§ **EXERCISE DETAILS**: Reproduce each of the following rows verbatim, without any changes.

§ **THE INPUT**:
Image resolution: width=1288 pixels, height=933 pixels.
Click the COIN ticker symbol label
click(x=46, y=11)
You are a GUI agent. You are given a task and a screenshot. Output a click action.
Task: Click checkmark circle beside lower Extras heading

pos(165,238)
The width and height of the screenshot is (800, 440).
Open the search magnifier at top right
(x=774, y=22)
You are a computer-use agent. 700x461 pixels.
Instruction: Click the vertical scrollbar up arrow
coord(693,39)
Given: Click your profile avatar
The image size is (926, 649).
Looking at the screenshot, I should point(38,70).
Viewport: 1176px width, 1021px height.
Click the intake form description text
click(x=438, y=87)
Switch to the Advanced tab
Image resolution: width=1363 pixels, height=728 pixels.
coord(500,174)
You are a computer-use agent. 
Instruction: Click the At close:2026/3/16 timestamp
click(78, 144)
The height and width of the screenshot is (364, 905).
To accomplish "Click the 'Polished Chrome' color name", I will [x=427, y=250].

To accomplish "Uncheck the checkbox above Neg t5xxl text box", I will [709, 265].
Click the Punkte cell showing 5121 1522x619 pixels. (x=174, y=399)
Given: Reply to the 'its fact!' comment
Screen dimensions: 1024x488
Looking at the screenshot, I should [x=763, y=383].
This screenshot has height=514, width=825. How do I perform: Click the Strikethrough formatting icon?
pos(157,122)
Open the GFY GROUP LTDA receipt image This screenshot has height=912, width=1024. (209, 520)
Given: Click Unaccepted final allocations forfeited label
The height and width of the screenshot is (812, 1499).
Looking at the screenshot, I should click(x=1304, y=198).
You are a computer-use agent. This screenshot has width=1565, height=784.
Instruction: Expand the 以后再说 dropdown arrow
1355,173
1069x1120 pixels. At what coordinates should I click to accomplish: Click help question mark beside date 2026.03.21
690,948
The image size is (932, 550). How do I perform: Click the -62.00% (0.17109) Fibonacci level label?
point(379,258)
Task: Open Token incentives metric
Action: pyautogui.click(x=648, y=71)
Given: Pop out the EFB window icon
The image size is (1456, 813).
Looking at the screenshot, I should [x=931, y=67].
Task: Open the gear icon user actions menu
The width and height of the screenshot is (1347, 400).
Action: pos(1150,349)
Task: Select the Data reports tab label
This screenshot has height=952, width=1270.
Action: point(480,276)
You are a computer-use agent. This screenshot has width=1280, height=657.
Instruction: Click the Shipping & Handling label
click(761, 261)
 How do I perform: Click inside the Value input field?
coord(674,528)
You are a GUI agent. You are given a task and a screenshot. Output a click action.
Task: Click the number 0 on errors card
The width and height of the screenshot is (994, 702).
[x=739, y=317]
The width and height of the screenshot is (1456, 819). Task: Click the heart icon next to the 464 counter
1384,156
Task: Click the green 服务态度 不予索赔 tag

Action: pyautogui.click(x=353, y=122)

§ **RESULT OF THIS EXERCISE**:
Image resolution: width=1288 pixels, height=933 pixels.
Click the COIN ticker symbol label
click(x=46, y=11)
You are a GUI agent. You are given a task and a screenshot. Output a click action.
Task: Click checkmark circle beside lower Extras heading

pos(165,238)
The width and height of the screenshot is (800, 440).
Open the search magnifier at top right
(x=774, y=22)
You are a computer-use agent. 700x461 pixels.
Instruction: Click the vertical scrollbar up arrow
coord(693,39)
Given: Click your profile avatar
The image size is (926, 649).
Looking at the screenshot, I should point(38,70).
Viewport: 1176px width, 1021px height.
Click the intake form description text
click(x=438, y=87)
Switch to the Advanced tab
Image resolution: width=1363 pixels, height=728 pixels.
coord(500,174)
You are a computer-use agent. 
Instruction: Click the At close:2026/3/16 timestamp
click(78, 144)
The height and width of the screenshot is (364, 905).
To accomplish "Click the 'Polished Chrome' color name", I will [x=427, y=250].

To accomplish "Uncheck the checkbox above Neg t5xxl text box", I will [709, 265].
Click the Punkte cell showing 5121 1522x619 pixels. (x=174, y=399)
Given: Reply to the 'its fact!' comment
Screen dimensions: 1024x488
Looking at the screenshot, I should [x=763, y=383].
This screenshot has height=514, width=825. How do I perform: Click the Strikethrough formatting icon?
pos(157,122)
Open the GFY GROUP LTDA receipt image This screenshot has height=912, width=1024. (209, 520)
Given: Click Unaccepted final allocations forfeited label
The height and width of the screenshot is (812, 1499).
Looking at the screenshot, I should click(x=1304, y=198).
You are a computer-use agent. This screenshot has width=1565, height=784.
Instruction: Expand the 以后再说 dropdown arrow
1355,173
1069x1120 pixels. At what coordinates should I click to accomplish: Click help question mark beside date 2026.03.21
690,948
The image size is (932, 550). How do I perform: Click the -62.00% (0.17109) Fibonacci level label?
point(379,258)
Task: Open Token incentives metric
Action: pyautogui.click(x=648, y=71)
Given: Pop out the EFB window icon
The image size is (1456, 813).
Looking at the screenshot, I should [x=931, y=67].
Task: Open the gear icon user actions menu
The width and height of the screenshot is (1347, 400).
Action: pos(1150,349)
Task: Select the Data reports tab label
This screenshot has height=952, width=1270.
Action: point(480,276)
You are a computer-use agent. This screenshot has width=1280, height=657.
Instruction: Click the Shipping & Handling label
click(761, 261)
 How do I perform: Click inside the Value input field?
coord(674,528)
You are a GUI agent. You are given a task and a screenshot. Output a click action.
Task: Click the number 0 on errors card
The width and height of the screenshot is (994, 702).
[x=739, y=317]
The width and height of the screenshot is (1456, 819). Task: Click the heart icon next to the 464 counter
1384,156
Task: Click the green 服务态度 不予索赔 tag

Action: pyautogui.click(x=353, y=122)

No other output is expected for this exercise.